Sur les reflex, ce sont les lamelles
métalliques de l’obturateur qui, comme son nom l’indique, obturent, cachent le
capteur. L’« exposition », c’est donc le fait d’exposer le capteur à la lumière en provoquant
l’ouverture de l’obturateur, puis sa fermeture, plongeant de nouveau le
capteur dans le noir. Au bout de combien de temps ? Cela va dépendre de
plusieurs facteurs :
- l’intensité de la lumière : il est facile de comprendre qu’en plein soleil de midi en été, davantage de lumière viendra frapper le capteur qu’un matin d’hiver par temps couvert ;
- la sensibilité du capteur : de la même manière que, jadis, on pouvait charger son appareil avec une pellicule plus ou moins sensible, la sensibilité du capteur peut être ajustée par l’utilisateur, le gros avantage étant qu’on n’est plus obligé d’attendre la fin de la pellicule avant de modifier ce réglage… ;
- la grosseur du « tube » par lequel va passer la lumière avant d’atteindre le capteur.

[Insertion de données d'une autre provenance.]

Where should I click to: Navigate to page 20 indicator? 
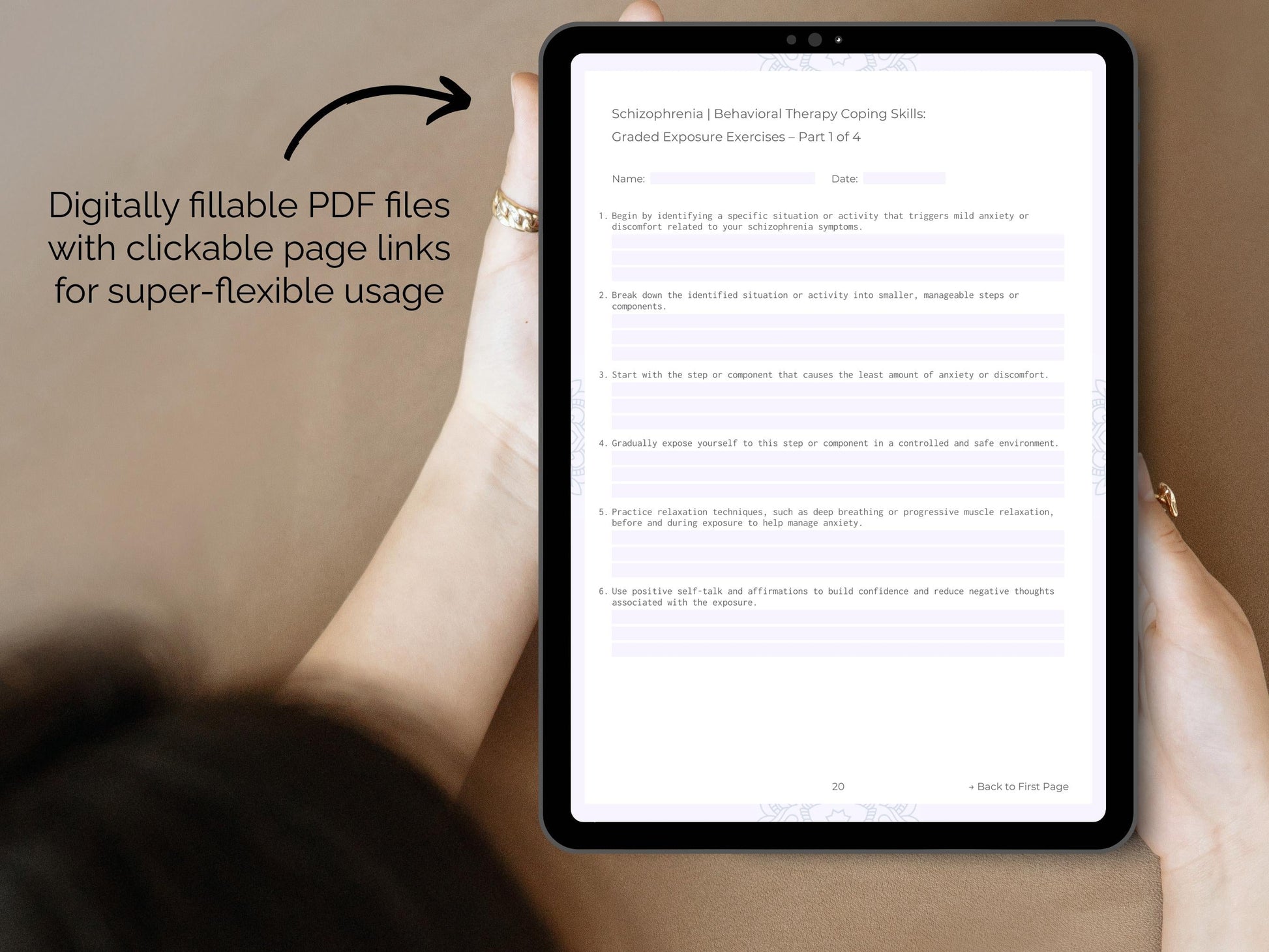point(837,787)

Détaillons ces trois variables, ainsi que la
quatrième, le temps de pose, c’est-à-dire le temps pendant lequel l’obturateur
restera ouvert, permettant à la lumière (plus ou moins intense) de venir
frapper le capteur (plus ou moins sensible) en passant par un « tube »
plus ou moins gros.
Lagune de Venise, orage d’été |
L’intensité de la lumière
C’est par excellence la donnée
« naturelle » à laquelle le photographe ne peut pas
grand-chose : il y a du soleil ou il n’y en a pas, des nuages ou pas.

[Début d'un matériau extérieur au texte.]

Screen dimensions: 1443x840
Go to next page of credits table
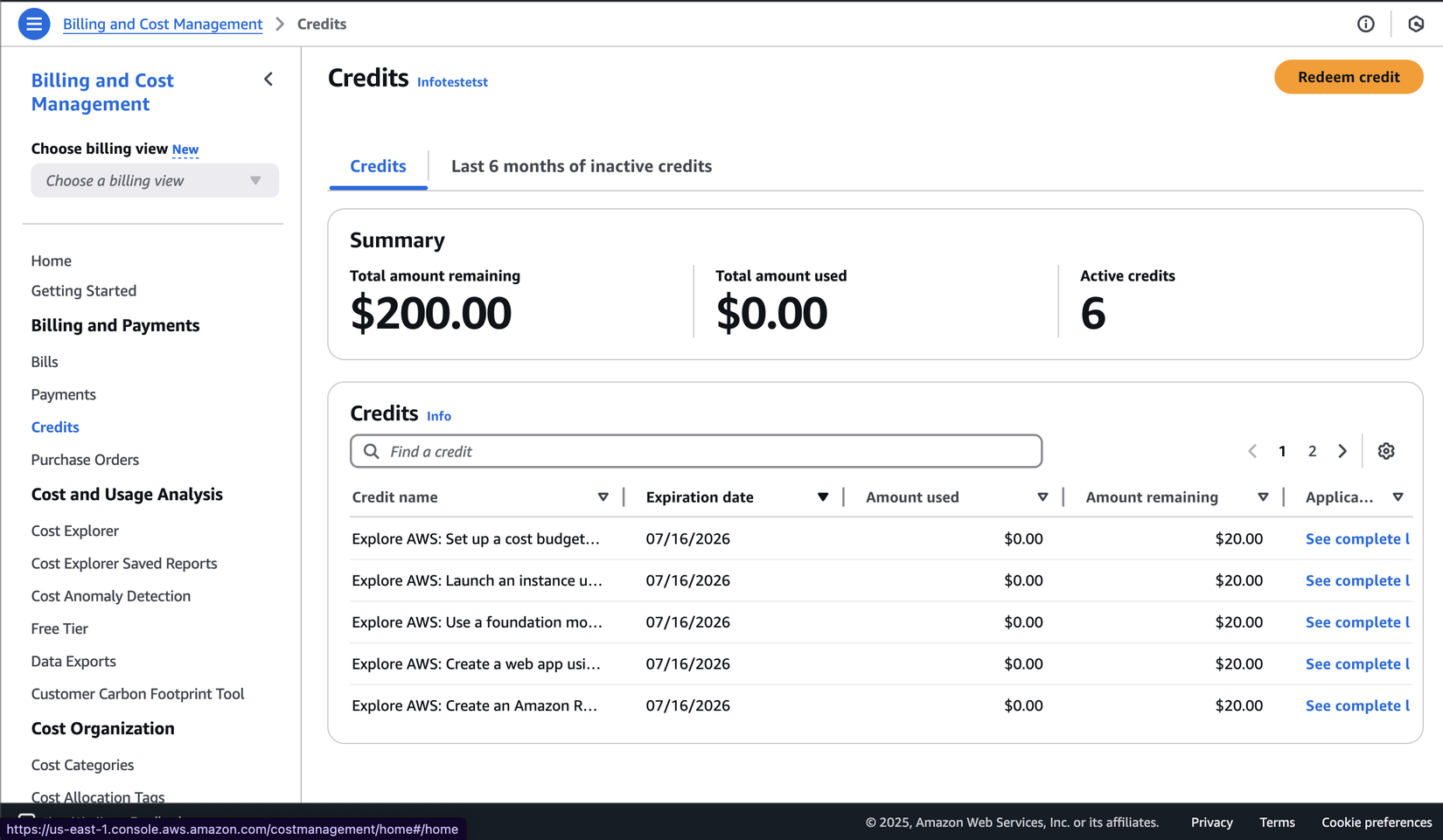coord(1342,451)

Cependant, s’il y a trop de lumière, on peut la tamiser en utilisant des draps,
des rideaux, en cherchant l’ombre, voire en vissant sur l’objectif des filtres
dits « gris neutres », qui n’ont aucune influence sur les couleurs
mais diminuent simplement l’intensité générale de la lumière, comme si l’on
plaçait un nuage devant le soleil.
Venise, calle del Cristo, sous une lumière...divine! ;o) |
De même, si la lumière est insuffisante, il
est parfois possible de recourir à des éclairages artificiels (au premier rang
desquels le flash) pour pallier le manque… pour autant que le sujet ne soit pas
distant de plus de quelques mètres, faute de quoi le recours au flash est
parfaitement inutile : photographier la tour Eiffel de nuit en
« l’éclairant » avec le petit flash embarqué, ne sert évidemment à
rien du tout. En studio, voire en extérieur, on peut utiliser des flashes plus
puissants, ou encore des sources de lumière continues (projecteurs), pourvu que l'on dispose d’un accès à l’énergie électrique (secteur ou batteries spéciales).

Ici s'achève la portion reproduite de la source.